Besides the 20 most corrupt, the report also lists "five to watch;" Congresspersons who are on the verge of breaking into the top 20. This year's roster includes four obligatory Republicans as well as the current favorite of liberals and anti-war types, the Democrat John Murtha of Pennsylvania. Murtha is also a favorite of the Pentagon, and has been intimately involved with the brass hats' weapons procurement procedures for many years.

This edition of the Most Corrupt report, entitled "Beyond DeLay" and thick as a big-city phone book, "documents the egregious, unethical and possibly illegal activities of the most tainted members of Congress," according to its editors.

Besides noting Tom DeLay's recent departure, the report informs readers that "Two members have been removed from last year’s list of 13. Rep. Randy 'Duke' Cunningham (R-CA) is now serving an eight-year jail term for bribery and Rep. Bob Ney (R-OH) has agreed to plead guilty to crimes that will likely result in a minimum two-year prison term."

"CREW created this exhaustive go-to guide on corruption in Congress to expose and hold accountable those members of Congress who believe they are above the law," says Melanie Sloan, executive director of the citizens' group. "The officials named in this report have chosen to enrich themselves and their families and friends by abusing the power of their office, rather than work for the public good.

"Congress persists in abdicating its constitutional responsibility to police itself, opting to ignore the ethical and legal transgressions of its members. Luckily for the public, at least the Department of Justice still believes that political corruption is worth pursuing," she added.

Tuesday, September 19, 2006

Already There

Yesterday on CNN, retired U.S. Air Force General Sam Gardiner announced that "We are conducting military operations inside Iran right now. The evidence is overwhelming."

Gardiner's evidence is gathered from public sources available to anyone -- no secrets here. He cites the House Committee on Emerging Threats recent request for State and Defense Department officials to show up and testify about whether U.S. forces were in Iran. The officials didn’t show up for the hearing.

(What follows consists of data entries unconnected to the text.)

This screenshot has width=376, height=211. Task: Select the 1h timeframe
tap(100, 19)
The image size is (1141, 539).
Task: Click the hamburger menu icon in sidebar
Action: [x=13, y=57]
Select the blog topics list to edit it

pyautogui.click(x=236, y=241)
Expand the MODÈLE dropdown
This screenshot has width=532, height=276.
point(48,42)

Gardiner also refers to the latest issue of Time Magazine, which reveals that "some U.S. naval forces have been alerted for deployment. That is a major step," he said.

So, does all this have anything to do with the upcoming midterm Congressional elections? D'ya think?

Tristero, the other main-page writer at Digby's Hullaballoo, has put together a list of probable and possible Rovian strategems for keeping the House (and Senate) in order. At the top of the list, of course, is gas prices.

"Now," says Tristero, "Digby observed that Bush must have told Them - the Oil "Them" - to open the spigot. And indeed, gas prices have fallen. But in truth, it's a leap of faith to suggest that the lower oil prices this election seas...sorry, I meant, this fall, had anything to do with the fact that there are 2 oilmen running the United States and their political ass is on the line. I wouldn't presume to suggest, say, that Bush, Cheney, and Rice begged the cartels and companies to temporarily ease off on the pricegoug... sorry, the utterly fair profit margin they're taking."

He goes on to compile a comprehensive list of October surprise rabbits the administration might pull out of numerous hats, from killing or capturing Osama bin Laden to the revelation of some kind of major sexual or financial misbehavior by some major Democrats.

But number three on Tristero's list is the scariest of all: "A nuclear strike, either on Iran or somewhere else like NoKo, unilateral, pre-emptive, and announced as a fait accompli. Bush has, after all, started military ops against Iran, according to Sam Gardiner..."

The general added that prior to the Iraq invasion, there "was a campaign to begin the war before the war began." Drawing a parallel with the White House's anti-Iranian rhetoric he remarked, "You know, I would suggest the evidence (of an impending war against Iran) is there."

Even now I try to convince myself that they'd never do that, that it's just too far beyond the pale. But I know better, and so do you.